Columbine graduate killed in Iraq
Tuesday, December 14, 2004 Posted: 1826 GMT (0226 HKT)

Lance Cpl. Greg Rund was killed in Iraq Saturday, his family says.

LITTLETON, Colorado (AP) -- A Marine who was a freshman at Columbine High School when two students killed 13 people there was killed in action in Iraq, his family said.

Lance Cpl. Greg Rund, 21, was on his second tour of duty in Iraq when he was killed Saturday, his family said in a statement released Monday. He had talked about joining the Marines throughout high school and enlisted shortly after graduating in 2002.

Rund was a freshman when Dylan Klebold and Eric Harris shot 12 students, a teacher, and then themselves on April 20, 1999.

"Greg made us so proud, but he never wanted to be recognized for his actions," said the statement from his family. "Neither Columbine nor Iraq was to define him."

Rund was on the 2000 state championship football team, and his younger brother, Doug, now plays football at Columbine as a sophomore.

"It seems so unfortunate that you get through some things, but it catches up with you," Ken Holden, Rund's former high school counselor, told the Denver Post.

Rund's family described him as "reckless, smart, off-key and wonderful."

"He never did anything like everyone else did," the statement said. "He did everything to the extreme and always knew that somehow with his humor and a little luck, he would make it through."

I don't normally post things like this. I felt like this deserved attention because what happened to this guy just ------- sucks. The last paragraph makes it 1,000 times worse, too.
 
Ecrofirt said:
TCM +1 !!!!!lololxorz

What's so different about this than anyone else who dies in Iraq?

This person isn't faceless... kind of. It would pull at the heart strings of a person who doesn't have the wit to ask the question you both asked.

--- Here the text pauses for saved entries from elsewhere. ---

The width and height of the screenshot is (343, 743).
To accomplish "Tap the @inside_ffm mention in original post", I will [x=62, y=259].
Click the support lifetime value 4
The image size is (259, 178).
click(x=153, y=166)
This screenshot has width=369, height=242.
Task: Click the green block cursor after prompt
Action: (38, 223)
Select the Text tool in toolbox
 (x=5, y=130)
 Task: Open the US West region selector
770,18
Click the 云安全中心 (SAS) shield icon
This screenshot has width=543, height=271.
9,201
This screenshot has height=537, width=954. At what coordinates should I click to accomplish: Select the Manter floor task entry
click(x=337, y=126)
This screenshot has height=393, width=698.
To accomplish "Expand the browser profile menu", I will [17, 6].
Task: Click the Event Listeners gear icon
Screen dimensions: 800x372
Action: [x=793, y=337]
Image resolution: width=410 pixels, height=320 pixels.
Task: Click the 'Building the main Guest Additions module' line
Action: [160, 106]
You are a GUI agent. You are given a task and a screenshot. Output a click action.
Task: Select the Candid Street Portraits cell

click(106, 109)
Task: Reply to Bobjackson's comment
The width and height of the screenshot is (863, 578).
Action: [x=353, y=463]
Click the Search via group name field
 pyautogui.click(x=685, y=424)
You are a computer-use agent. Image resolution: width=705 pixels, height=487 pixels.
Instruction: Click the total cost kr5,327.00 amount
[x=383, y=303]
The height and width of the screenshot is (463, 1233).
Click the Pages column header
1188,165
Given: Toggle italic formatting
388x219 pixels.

It would stir emotion in them that they might otherwise not feel since this person has something under their belt that makes him stand out more than all the other people who've died in Iraq. It just might hit a spot on certain people.
 

kumanoki

Member
Matlock said:
How is this different from the other casualties?

I didn't post this to make light of any other soldiers killed in Iraq or Afghanistan, Matlock. I don't feel that his situation was particularly 'casual', as the army so succinctly puts it. I just think it sucks.
 

Matlock

Banned
You know, if I die in Iraq because of a draft--I'm going to pray that they make a fluff article about me that mentions that I played Fight Club.
 
Makes for an interesting comparison. The guys who killed a dozen-ish at his school got death by their own hands and hatred from millions. On the other hand, the guys who played a role in a dozen-hundred-ish US deaths so far got medals.
PMedals.jpg
 

ShadowRed

Banned
Lemurnator said:
This person isn't faceless... kind of. It would pull at the heart strings of a person who doesn't have the wit to ask the question you both asked. It would stir emotion in them that they might otherwise not feel since this person has something under their belt that makes him stand out more than all the other people who've died in Iraq. It just might hit a spot on certain people.




Huh so he was enroled in a school when some guys came in and shot the place up, so his death in Iraq is worth more than the othe 1000 or so guys who have died. It wasn't like he stopped the guys or anything, he went to school at the same time. BITCH ARE YOU OUT YO COTTENPICKING MIND!!!!!
 

kumanoki

Member
ShadowRed said:
Huh so he was enroled in a school when some guys came in and shot the place up, so his death in Iraq is worth more than the othe 1000 or so guys who have died. It wasn't like he stopped the guys or anything, he went to school at the same time. BITCH ARE YOU OUT YO COTTENPICKING MIND!!!!!


This isn't as fvcked up as you spoiling the end of Mystic River for me. :mad:
 
kumanoki said:
kumanoki -1 for posting sappy propaganda.

I kept staring at your name.. .something was different. I finally figured it out, whew


and, uh, yeah the irony is what made the story interesting
 
A soldier from Clark is killed near Ramadi
20-year-old adds to brutal Nov. toll in Iraq
Wednesday, December 01, 2004
BY RUDY LARINI
Star-Ledger Staff

Just before leaving for Iraq last summer, Army Pfc. Stephen C. Benish of Linden visited his senior- class English teacher at Arthur L. Johnson High School in Clark.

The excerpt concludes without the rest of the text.